WENN MAN VON DER ERSTEN IN DIE DRITTE WELT KOMMT
Extrembergsteiger und Buchautor Theo Fritsche ist wieder auf Reisen, wieder in Nepal. Der Vorarlberger, der im egoth-Verlag das Werk „Auch ganz oben bist Du nicht allein“ (2016) veröffentlichte, schreibt hier seinen Reise-Blog.
Irgendwann habe ich aufgehört zu zählen. Ich weiß nicht mehr, wie oft ich schon in Nepal war, 80 Mal, oder 90, oder vielleicht gar 100 Mal? Wie gesagt, ich weiß es nicht, und es ist auch nicht wichtig. Ich habe mich nie sonderlich mit dem beschäftigt, was in der Vergangenheit liegt. Sind es negative Ereignisse, dann sind sie ohnehin nicht mehr zu ändern. Sind es positive Erinnerungen, so geben sie mir Kraft für die Bemühungen in der Gegenwart und Zukunft.

::::::::::

**Arbeitsanweisungen**
1 > Prüfen Sie, ob die folgenden Aussagen mit dem Blogbeitrag übereinstimmen, und antworten Sie jeweils mit Ja oder Nein samt den entscheidenden Worten des Textes als wörtlichem Zitat: (a) Der Autor weiß genau, wie oft er schon in Nepal war. (b) Theo Fritsche stammt aus Vorarlberg. (c) Negative Ereignisse lassen sich nach Ansicht des Autors noch ändern.
2 > Erläutern Sie anhand des Blogbeitrags, weshalb sich der Autor kaum mit der Vergangenheit beschäftigt.
3 > Schreiben Sie den Blogbeitrag über die Nepalreise im Anschluss an seinen letzten Satz weiter.
Die Einträge sind eigenständiges Material und gehören nicht zum Blogbeitrag.

**Angezeigte Informationen**

::::::::::

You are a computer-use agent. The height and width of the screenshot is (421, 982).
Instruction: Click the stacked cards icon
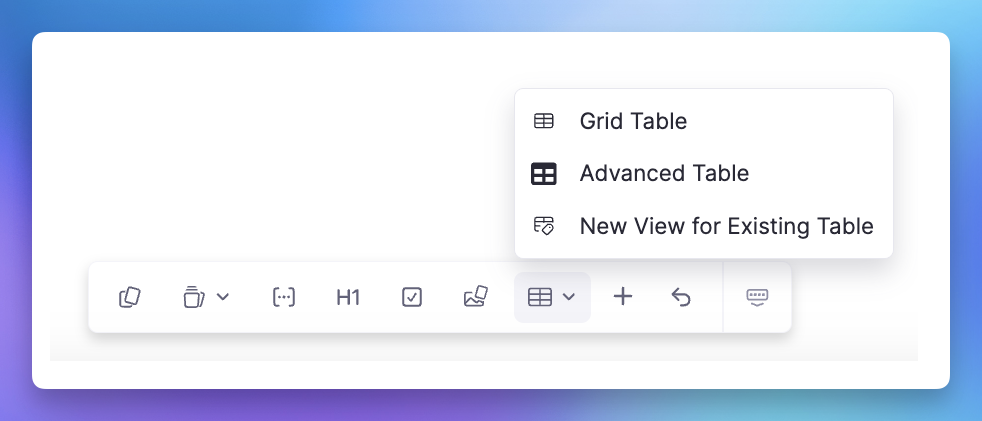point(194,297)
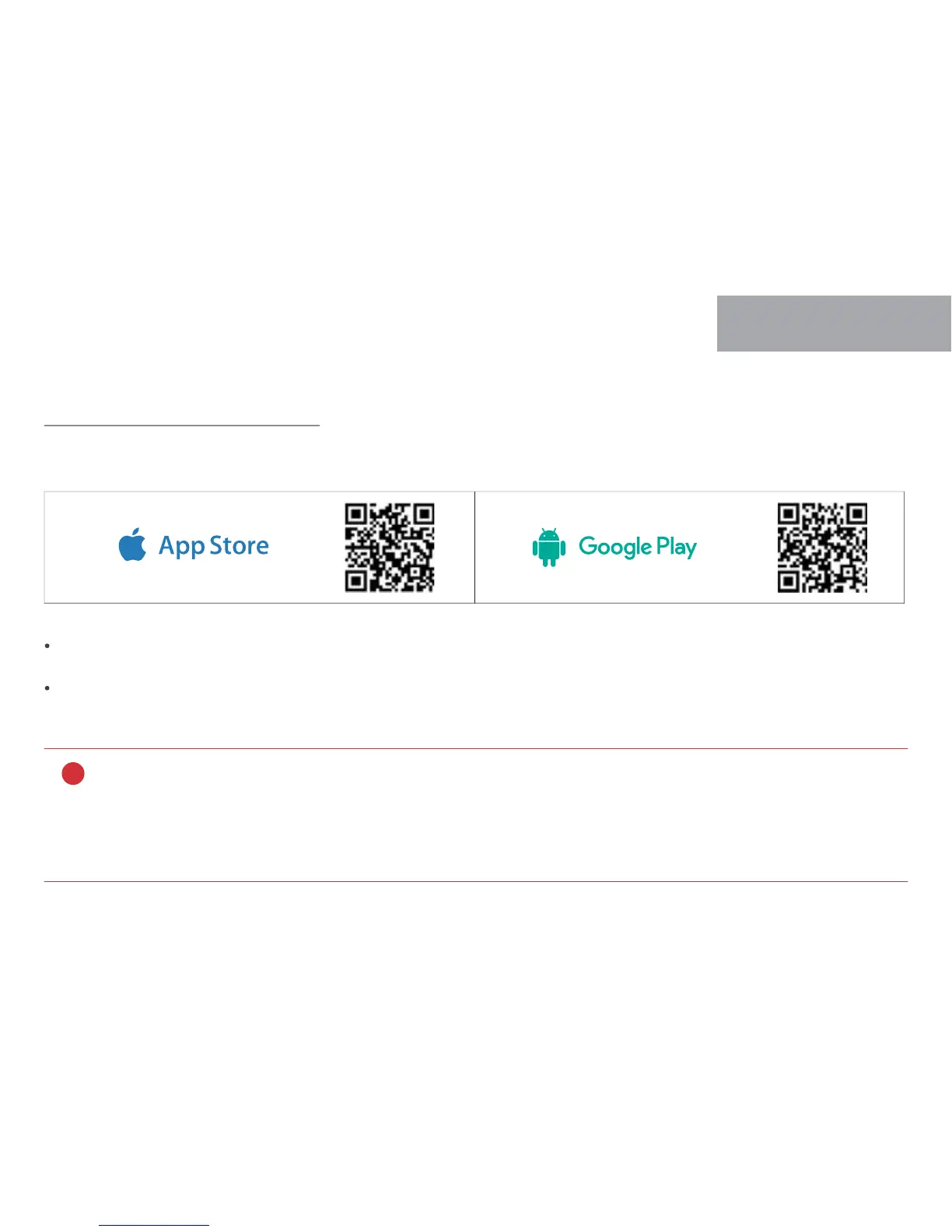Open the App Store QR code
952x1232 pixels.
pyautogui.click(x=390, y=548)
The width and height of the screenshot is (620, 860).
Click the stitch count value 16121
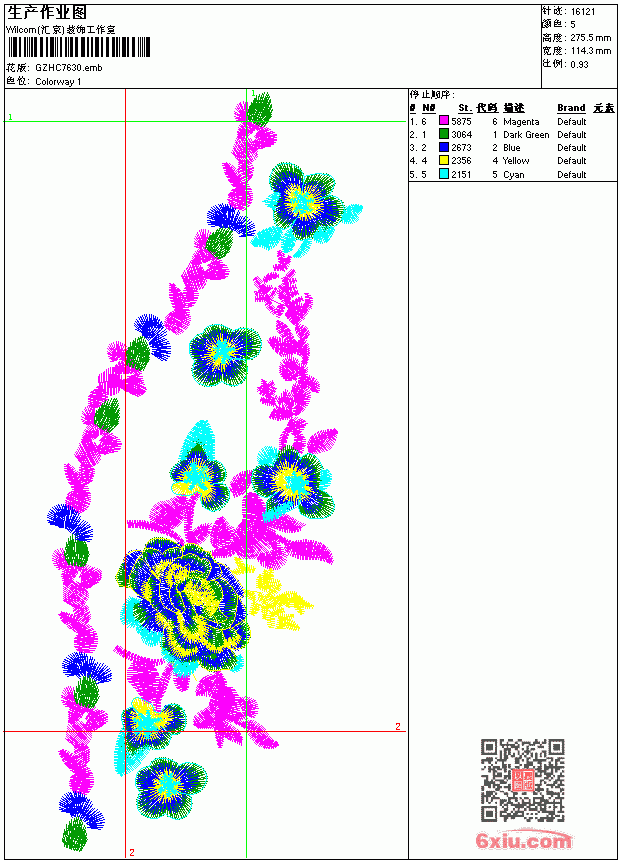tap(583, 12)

::::::::::

**Lösungen**
1 >
(a) Nein: „Ich weiß nicht mehr, wie oft ich schon in Nepal war“
(b) Ja: „Der Vorarlberger“
(c) Nein: „Sind es negative Ereignisse, dann sind sie ohnehin nicht mehr zu ändern.“

2 > Negative Ereignisse aus der Vergangenheit sind ohnehin nicht mehr zu ändern. Positive Erinnerungen geben ihm dagegen Kraft für seine Bemühungen in der Gegenwart und Zukunft.

3 >
Nepal also. Am heutigen 4. April geht es los, bis Mitte Mai werde ich in Asien sein. Es sind rund 30 Jahre, in denen ich in Nepal und Tibet unterwegs bin, auf Expeditionen und Trekkingtouren. Die Himalaya-Region ist zu meiner zweiten Heimat geworden. Ich achte die Menschen dort und schätze ihre Lebensweise, Kultur, Religion. Der Meinungsaustausch mit Sherpas und regionalen Begleitern war für mich immer befruchtend, und weil ich mich ihnen öffnete, erhielt ich Zuneigung und Freundschaft zurück. Jedes Mal wenn ich aus Kathmandu oder Lhasa abflog, blieb ein kleines Stückchen meines Herzens in dieser Region zurück.
Wenn man mit Menschen verbunden ist, möchte man für sie da sein, ideelle und materielle Unterstützung anbieten. Wenn wir aus der sogenannten ersten Welt kommen, in der wir alles im Überfluss haben, und wenn wir in der dritten Welt auf Gipfel steigen und eigene Träume realisieren, wenn wir uns dort also von Zeit zu Zeit „breit macht“, dann sollten wir das Ungleichgewicht der Lebensumstände vor Augen haben und nicht so tun, als sei alles normal und gottgegeben: einfach mit praller Geldtasche nach Nepal fliegen, lokale Unterstützung gewinnen, trekken und bergsteigen und wieder heimfliegen, mit vielen schönen Fotos und Eindrücken, mit denen man andere begeistern - und mit denen man, eventuell, auch Geld verdienen kann.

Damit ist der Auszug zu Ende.